Barking parliamentary seat
|  | First party | Second party | Third party |
|  |  | LD |  |
| Candidate | Margaret Hodge | Gary White | Theresa May |
| Party | Labour | Liberal Democrats | Conservative |
| Popular vote | 13,704 | 2,290 | 1,976 |
| Percentage | 72.06% | 12.04% | 10.39% |
| Swing | 20.46 pp | −2.50 pp | −23.47 pp |
| MP before election Jo Richardson Labour | Subsequent MP Margaret Hodge Labour |

= 1994 Barking by-election =

UK parliamentary by-election

The 1994 Barking by-election was held on 9 June 1994, following the death of Labour Party Member of Parliament for Barking Jo Richardson. Richardson had represented the seat since the February 1974 general election, following Tom Driberg.

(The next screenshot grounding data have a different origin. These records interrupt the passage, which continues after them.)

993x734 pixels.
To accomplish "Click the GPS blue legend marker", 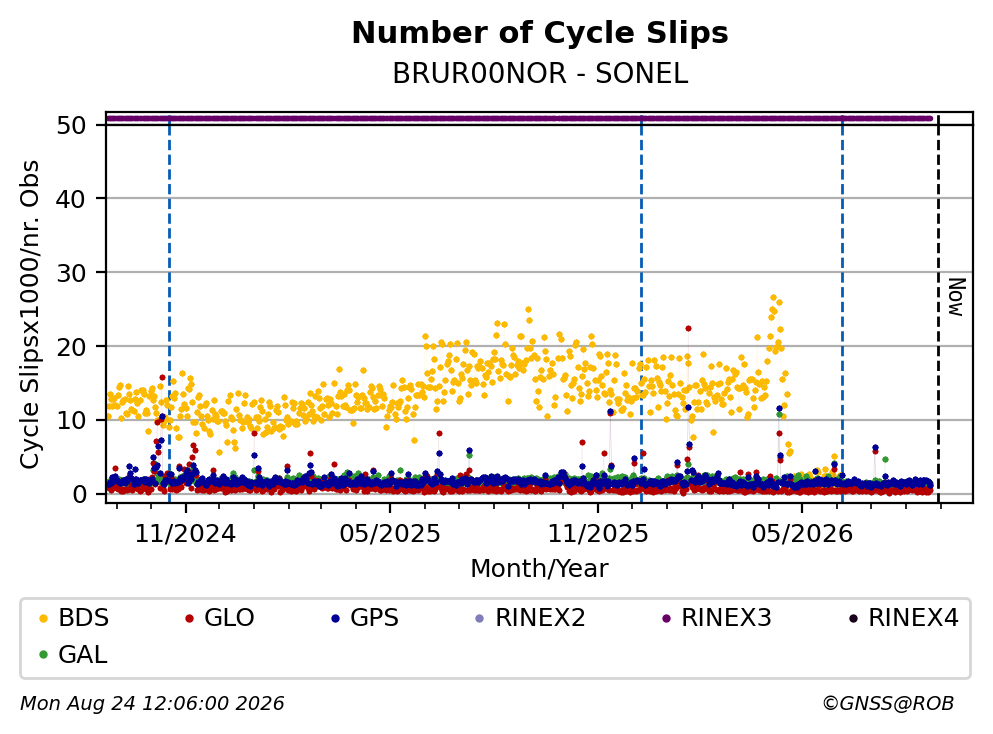I will pyautogui.click(x=335, y=618).
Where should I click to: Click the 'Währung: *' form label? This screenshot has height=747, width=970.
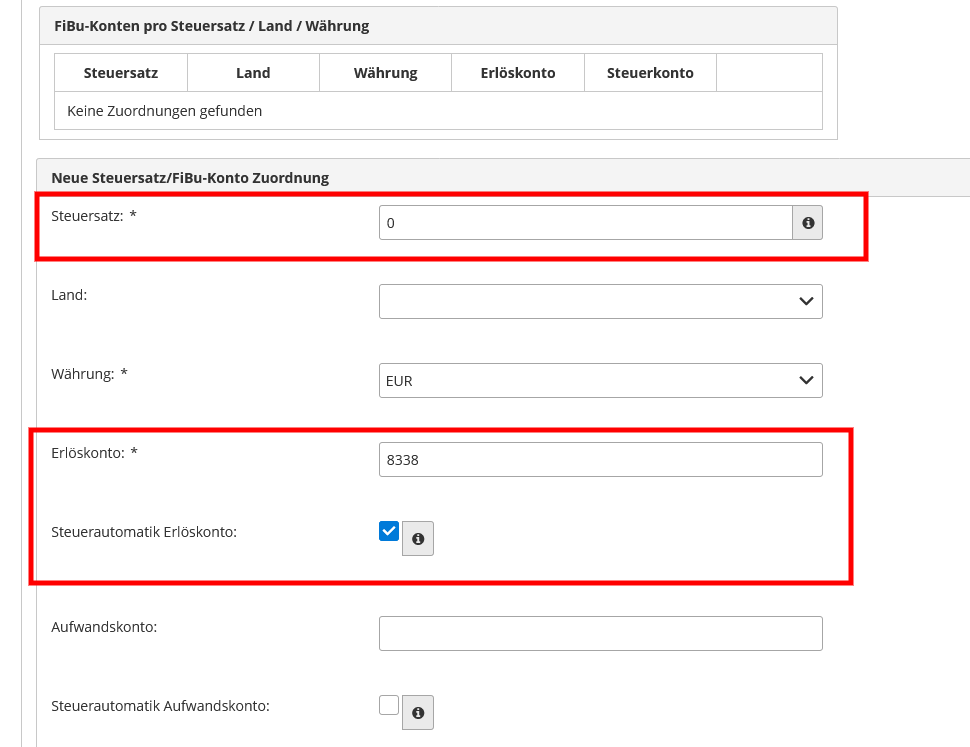click(x=89, y=374)
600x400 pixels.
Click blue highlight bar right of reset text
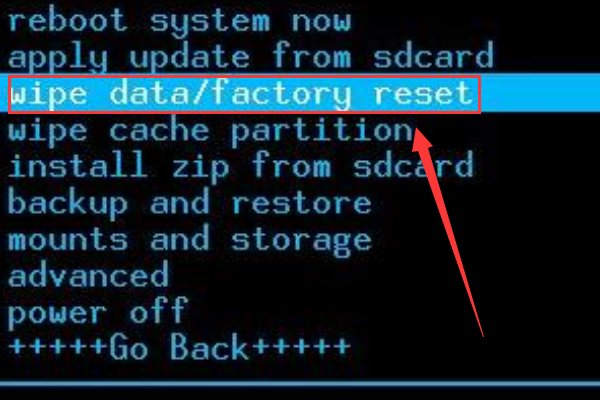(540, 94)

The seat had been continuously held by Labour since it was created in 1945, and Richardson had retained her seat comfortably at the 1992 general election with an increased majority of over 6,000. Margaret Hodge, leader of Islington London Borough Council from 1982 to 1992, was selected as the Labour candidate and was the clear favourite to hold the seat at the by-election.

The Conservative Party had taken second place in 1992. John Kennedy, the candidate in 1992, was not selected to fight the 1994 by-election, the Conservative nomination going instead to Theresa May. She had been a councillor in the London Borough of Merton from 1986 to 1994, and had stood (and lost) in the safe Labour seat of North West Durham in 1992. Having lost two of the three previous by-elections of the Parliament to the Liberal Democrats, and failing to challenge Labour in the third, the Conservatives were not hopeful of gaining ground.

The Liberal Democrat candidate, Steve Churchman, had taken little more than a tenth of the votes cast in 1992, continuing a downward track since 1983. A new candidate, Garry White, at 21 the youngest parliamentary by-election candidate chosen by a British political party since universal suffrage, was chosen for the by-election.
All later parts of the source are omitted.